Vascular surgery is a crucial point in the treatment plan of these two patients with mesenteric ischemia. Despite the growing bibliography on this subject, many controversies persist regarding the optimal vascular treatment8,9. These controversies include the type of surgical repair endovascular vs. open bypass (antegrade/ retrograde) and the number of arteries that should be treated (single- vs. multiple-vessel reconstruction)10. Regardless of the complexity of the vascular intervention, the mesenteric revascularization was essential in both cases.

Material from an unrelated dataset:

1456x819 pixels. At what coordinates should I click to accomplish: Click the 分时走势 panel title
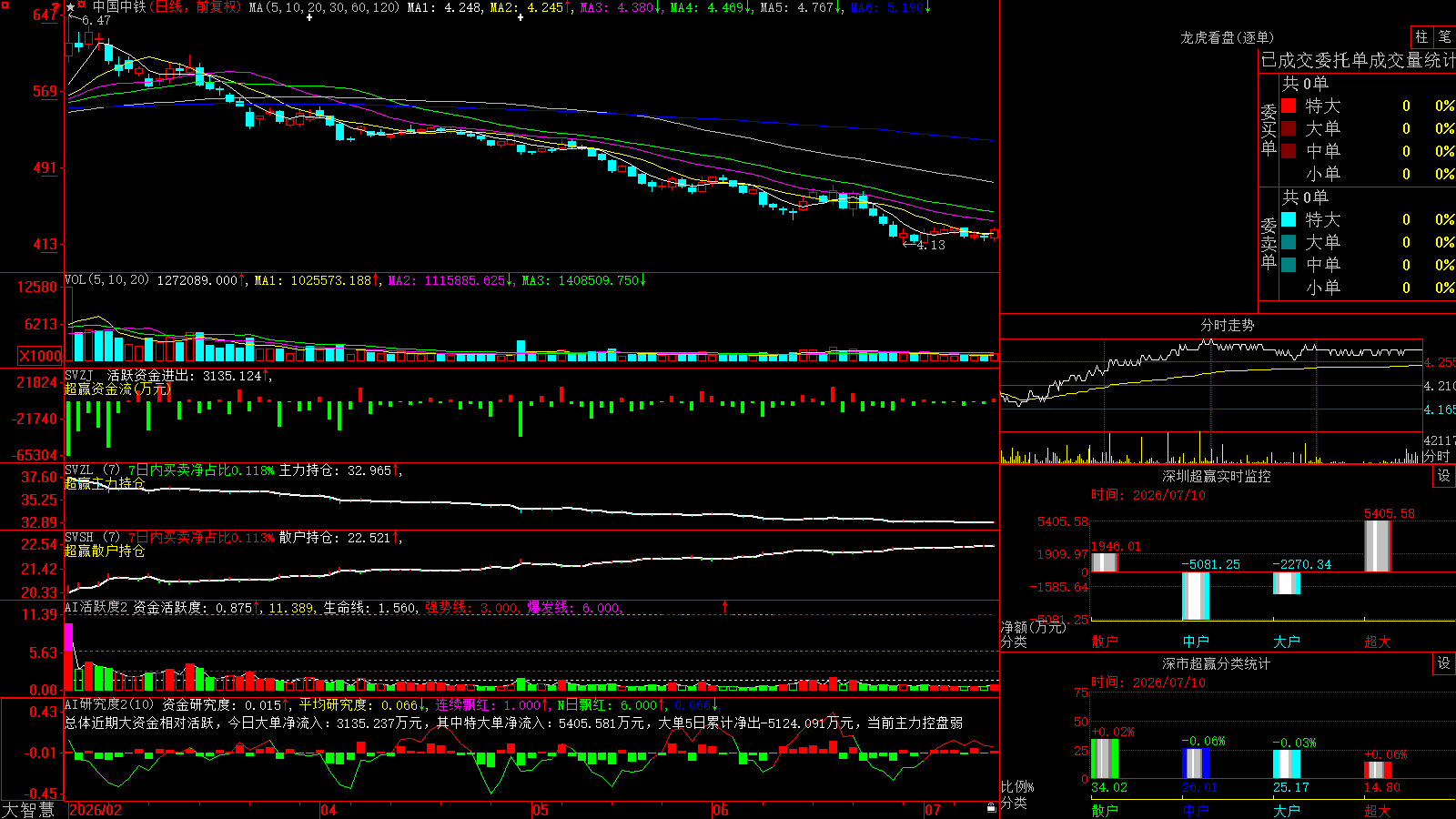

The procedure was made in the emergency room by an open approach in the female patient: superior mesenteric artery (SMA) thrombectomy and retrograde stent placement at the occlusion site. The procedure was only partially effective, and four months later, she presented SMA thrombosis at the stent level. Maybe the presence of the JAK2 V617F mutation contributed to the new thrombotic event11. In this phase, the solution to the problem was made with an open ileohepatic bypass. A resolution of ischemic ileal stenosis occurs without the need for enterectomy. This way, it was possible to avoid another intestinal surgery and the risk of short bowel syndrome. In the man patient submitted to a right axillofemoral bypass with a sequential popliteal bypass already with CMI and the need for gastrointestinal revascularization before colorectal surgery; the option was the celiac trunk primary stenting. This solution allowed a safe and effective elective colorectal intervention.
Conclusion
Chronic mesenteric ischemia associated with atherosclerosis of splanchnic arteries can be a considerable problem with harmful consequences, especially if its existence is not suspected. This pathology is often underdiagnosed by the lack of attention from attending physicians, given that the symptoms progress slowly. An active investigation must be performed whenever the patient has symptoms or has several risk factors and needs gastrointestinal surgery. When severe atherosclerosis is diagnosed, the revascularization before gastrointestinal surgery may provide excellent results. Two cases on this subject are reported showing that close collaboration between general surgery and vascular surgery is essential for a successful therapy outcome.